フライングチルダーズ(、または単にチルダーズ''Childers''、もしくはデヴォンシャーチルダーズ''Devonshire Childers''、1714年 - 1741年)は、イギリス競走馬種牡馬。近代競馬における最初の名馬とも言うべき馬で、18世紀3名馬の一頭に数えられている。全弟エクリプスの3代父バートレットチルダーズがいる。
名前はレオナルド・チルダーズの持ち馬ということで「チルダーズ」と呼ばれたが、のちにデヴォンシャー公爵の手に渡り「デヴォンシャーチルダーズ」とも呼ばれるようになった。また、飛ぶように早いという意味で「フライングチルダーズ」とも呼ばれ、現在ではこの名称がもっとも有名となっている。
== 生涯 ==
フライングチルダーズが活躍した時代は、まだエプソムダービージョッキークラブも設立されておらず、サラブレッドという言葉も定着していなかった。フライングチルダーズ自身競走用に使われる前は、郵便物を運んでいたという話も残っているように、当時は競走目的のみにサラブレッドが生産されていたわけではないことがわかる。血統的には、本馬の父はダーレーアラビアンで、母方も牝祖がめずらしいアラブ系輸入繁殖牝馬であるフェアファックスバルブメア(6号族の祖、1610年ごろに輸入されたバルブ種?)であることに代表されるようにすべてアラブ種やターク種、バルブ種で占められており、アラブ馬の特徴を色濃く残している。体高も15.2ハンド(約154.4センチメートル)と現在の馬に比べれば一回り小さかった。
記録では1721年から1723年の3年間に8競走(うち3戦は相手棄権)に出走し、すべて圧勝した。1721年4月26日ニューマーケットで行われたスピードウェルとの500ギニーを賭けたマッチレースが最初の競走だが、この競走で非常な強さを発揮したフライングチルダーズ相手に賭け勝負を挑むものはいなくなり、以後は多くが無賞金のテストマッチである。同じ年に行われたアルマンザおよびブラウンベティとのテストマッチは詳細に記録されており、ニューマーケットの周回コース、3マイル6ハロン93ヤード(約6120メートル)で行われた競走は、2マイル付近から相手を離し始め、最終的に6分40秒で大差勝ちしたとある。しかもフライングチルダーズは9ストーン2ポンド(約58キログラム)、ほかの2頭は8ストーン2ポンド(52キログラム)というハンデ差だったという。1722年には強豪フォックスを相手に400メートル(4分の1マイル)もの大差を付けて圧勝。また、相手不明だが4マイル1ハロン138ヤード(約6765メートル)のテストマッチを行い7分30秒で走破した。10月22日にはチャンターを相手にした1000ギニーのマッチレース(6マイルオーバー)でふたたび勝った。このあと2つの競走が予定されていたが、ともに相手が棄権している。

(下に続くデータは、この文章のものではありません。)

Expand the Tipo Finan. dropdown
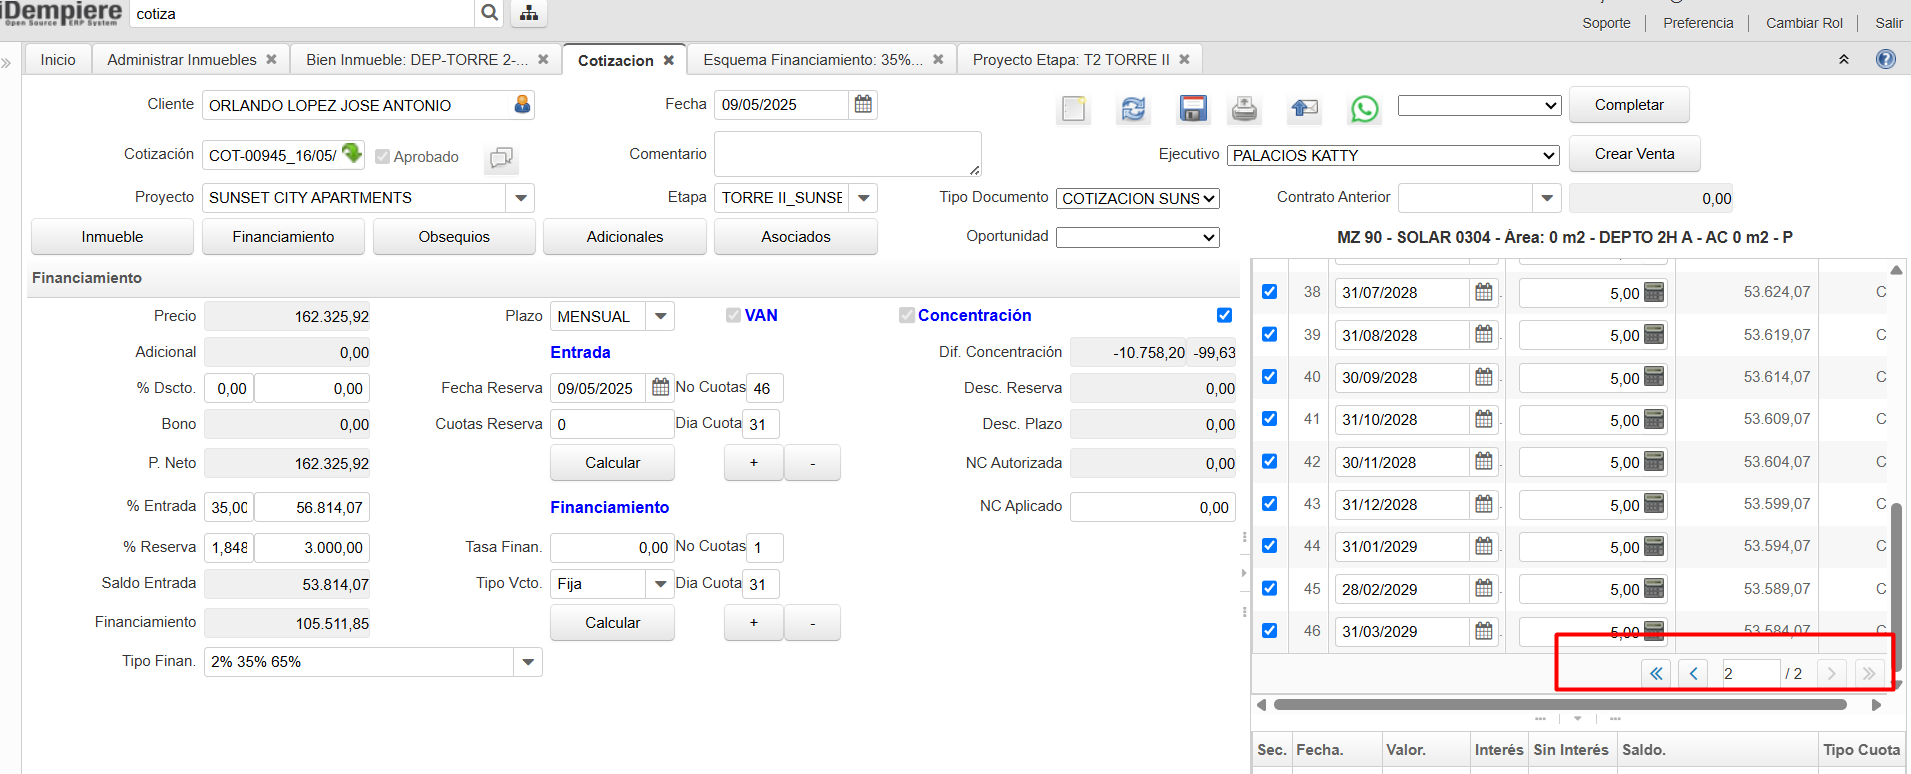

ほかに、伝説的な話ではあるが1マイル(約1608メートル)を1分(現在の記録1分31秒)で走破した話も残っている、時速に直すと約96km/hという考えられない数字となる。そもそも6120メートルの距離を6分40秒、6765メートルを7分30秒で走ったというのもかなり怪しい。しかしながら、タイムなどはいい加減だったとしても当時の人たちにそれほどまでに強い印象を与えたということだろう。実際、かなり遅くまでこの時計は事実だと信じられていた。
引退後は馬主のデヴォンシャー公爵のもとで供用された。交配相手には恵まれなかったと言われるが、それでもブラックレグズ、ブレイズなどの産駒を輩出した。後世の集計によれば、1730、1736年のイギリスリーディングサイアーを獲得したとのことである。その後スニップの産駒スナップが種牡馬として成功したが、子孫はエクリプスと同世代で13戦不敗のゴールドファインダーを最後の名馬としてサラブレッドとしては滅亡した。滅亡直前の1788年メッセンジャーという馬がアメリカに渡り、この馬の子孫がスタンダードブレッドの成立に大きく関わったため、スタンダードブレッドとしては父系を残した(フライングチルダーズ系を参照)。スタンダードブレッドの父系を遡ると、すべてフライングチルダーズにたどり着くことができる。
そのほか、1972年以降、ドンカスター競馬場にてフライングチルダーズを記念するフライングチルダーズステークス(5ハロンG2)が行われている。